= Yukichi Hattori =

Japanese-Canadian ballet dancer

Yukichi Hattori is a Japanese-Canadian ballet dancer, dance teacher and choreographer based in Calgary, Alberta. He is a former principal dancer with the Alberta Ballet Company.

==Early life==
Hattori grew up in Tokyo, Japan; his parents were actors.

==Career==
Hattori danced with the Hamburg Ballet in Germany, where he met dancer Galien Johnston; the two were married.
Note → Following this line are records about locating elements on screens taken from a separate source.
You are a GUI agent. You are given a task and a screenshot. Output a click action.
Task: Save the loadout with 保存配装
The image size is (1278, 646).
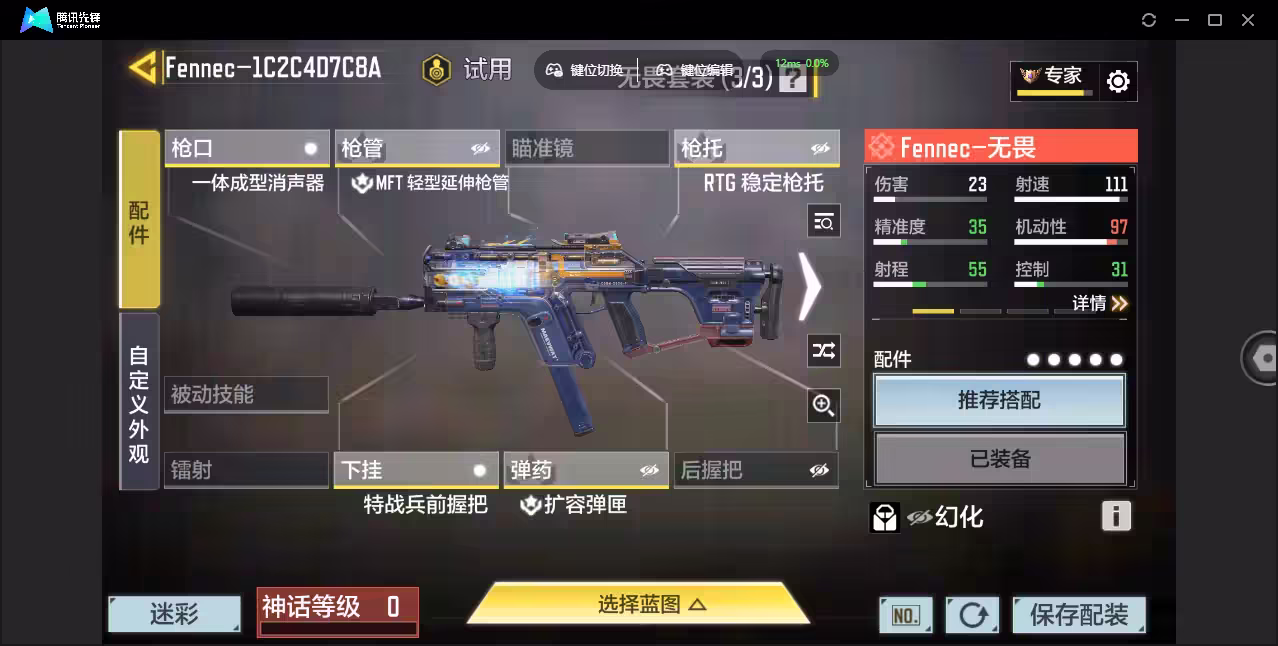click(x=1078, y=615)
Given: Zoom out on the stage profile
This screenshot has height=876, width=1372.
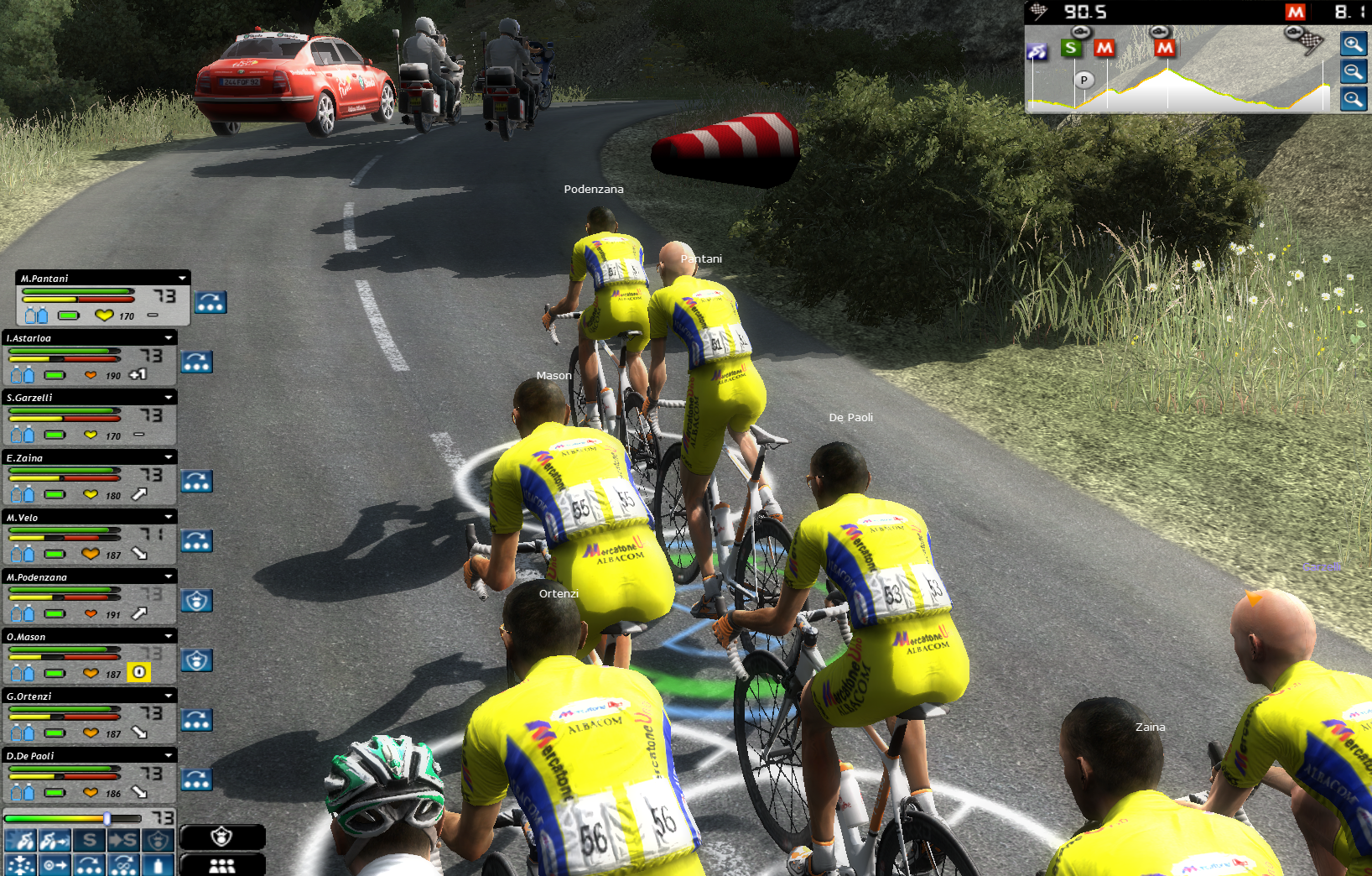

They moved to Calgary, Alberta, in 2006, where they both danced with the Alberta Ballet Company, for which Hattori became principal dancer.

Hattori choreographed dances for the company, including Stravinsky’s "Le Sacre du Printemps", which premiered in early 2016.

Hattori retired from the ABC after the 2015-2016 season, during which he performed the role of Elton John in the glam-rock ballet Love Lies Bleeding; soon after, he and Johnson-Hattori opened a dance studio, the H/W Ballet School.

Hattori was commissioned by the Calgary Philharmonic Orchestra to choreograph a ballet to accompany a five-movement symphony honouring Canada's 150th birthday. The resulting work, True North: Symphonic Ballet, premiered at the True North Festival in Calgary in 2017.

In 2019 Hattori choreographed Billy Elliott: the Musical for Theatre Calgary.